1. Management introduction, planning, organization, coordination, inspection, organisational structure, authority and responsibility, job description, standardisation in repeated processes, organizational culture impact.
2. Process management in the organisation, IPO diagram, SIPOC a process approach. Critical parameters identification related to product and process, QFD concept.
3. Metrology, quality of measured data, measurement system attributes, traceability chain, repeatability and reproduceability analysis, analysis of attributive measurement system.
4. Operational process control, repressive and preventive approach, non-conformance product control, traceability, G8D process, management of one-shot and repeated processes.
5. Process management methods and tools, seven basic tools, product and process FMEA analysis.
6. Statistical methods and tools for decision making and process control.
7. Process variability and sources of process variability, statistical process control, control charts, process control charts types.
8. Process stability evaluation and assurance.
9. Process capability, tolerance setting and requirements specification and capability and performance indexes.
10. Quality planning, critical parameters determination, tolerance limits specification, measurement systems evaluation, Process stability and process capability evaluation.
11. Critical technological factor determination by using design of experiment techniques (DOE).
12. Industrial and transactional process improvement approaches, lean thinking, six sigma and lean six sigma, DMAIC methodology and belt roles.
13. Economical aspects of process management cost of poor quality - COPQ, lean thinking, material and information flow analysis (value stream map), waste identification and value added analysis.

Exercise in computer lab

39 hours, optionally

Teacher / Lecturer

Syllabus

1. SIPOC diagram, critical to quality parameters determination (CTQ), tolerance setting, process mapping, team results presentation.
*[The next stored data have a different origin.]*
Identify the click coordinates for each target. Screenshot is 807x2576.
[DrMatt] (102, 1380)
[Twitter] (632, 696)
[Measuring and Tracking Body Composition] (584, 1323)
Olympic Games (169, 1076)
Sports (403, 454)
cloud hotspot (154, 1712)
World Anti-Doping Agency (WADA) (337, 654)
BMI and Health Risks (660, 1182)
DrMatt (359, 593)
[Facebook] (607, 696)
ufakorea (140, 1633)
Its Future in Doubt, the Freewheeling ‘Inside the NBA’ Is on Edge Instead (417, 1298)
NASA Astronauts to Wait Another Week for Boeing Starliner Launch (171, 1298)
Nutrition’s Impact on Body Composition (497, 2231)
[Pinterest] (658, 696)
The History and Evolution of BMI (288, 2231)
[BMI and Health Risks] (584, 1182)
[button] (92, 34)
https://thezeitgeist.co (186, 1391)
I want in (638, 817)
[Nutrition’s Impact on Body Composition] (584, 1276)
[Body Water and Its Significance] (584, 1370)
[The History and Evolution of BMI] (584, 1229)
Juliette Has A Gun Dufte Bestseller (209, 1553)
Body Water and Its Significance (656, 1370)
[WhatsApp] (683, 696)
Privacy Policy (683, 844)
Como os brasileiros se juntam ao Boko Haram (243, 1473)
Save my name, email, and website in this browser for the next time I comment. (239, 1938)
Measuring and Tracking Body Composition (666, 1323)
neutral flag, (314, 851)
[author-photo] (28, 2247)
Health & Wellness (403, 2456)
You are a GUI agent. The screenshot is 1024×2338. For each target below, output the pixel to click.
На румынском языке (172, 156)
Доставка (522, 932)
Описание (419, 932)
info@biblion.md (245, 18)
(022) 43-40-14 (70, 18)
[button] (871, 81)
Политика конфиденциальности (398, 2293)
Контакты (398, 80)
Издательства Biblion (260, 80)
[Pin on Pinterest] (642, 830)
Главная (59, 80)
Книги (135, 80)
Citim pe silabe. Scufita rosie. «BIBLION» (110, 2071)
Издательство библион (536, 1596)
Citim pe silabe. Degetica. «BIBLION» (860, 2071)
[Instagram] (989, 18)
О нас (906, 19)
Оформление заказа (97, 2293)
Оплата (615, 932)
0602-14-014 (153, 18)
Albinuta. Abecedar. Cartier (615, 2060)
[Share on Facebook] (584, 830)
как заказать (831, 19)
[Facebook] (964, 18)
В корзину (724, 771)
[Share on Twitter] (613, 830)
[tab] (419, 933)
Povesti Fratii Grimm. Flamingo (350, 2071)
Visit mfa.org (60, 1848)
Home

Situational study solved by teamwork.
2. Quality problem causes evaluation and analysis, cause and effect diagram, interrelationship diagram, nominal group technique and team results presentation. Situational study solved by teamwork.
3. Technological process FMEA analysis – case study with output in the form of FMEA table. Team results presentation and comparison.
4. Seminar works presentation, colloquium and feedback – part I.
5. Applied descriptive statistics methods for technological treatment evaluation. Data stratification, graphical and numerical analysis. Computer exercise.
6. Applied inductive statistics methods for quality assurance – t-test, ANOVA, chi-square – Situational study, computer exercise.
7. Seminar works presentation, colloquium and feedback – part II.
8. Repeatability and reproduceability study by using mean-range method. Measurement system establishing, experiment execution and evaluation.
9. Control charts, control limits setting and logical subgroups definition. Technological process simulation study, computer exercise.
10. Technology capability evaluation. Analytical examples solved by using statistical software.
11. Technological process optimisation by using design of experiments techniques. Case study by using virtual laboratory.
12. Seminar works presentation, colloquium and feedback – part III.
13. Quality problem solving in the frame of an industrial company – situational study by using action learning (labyrinth case study).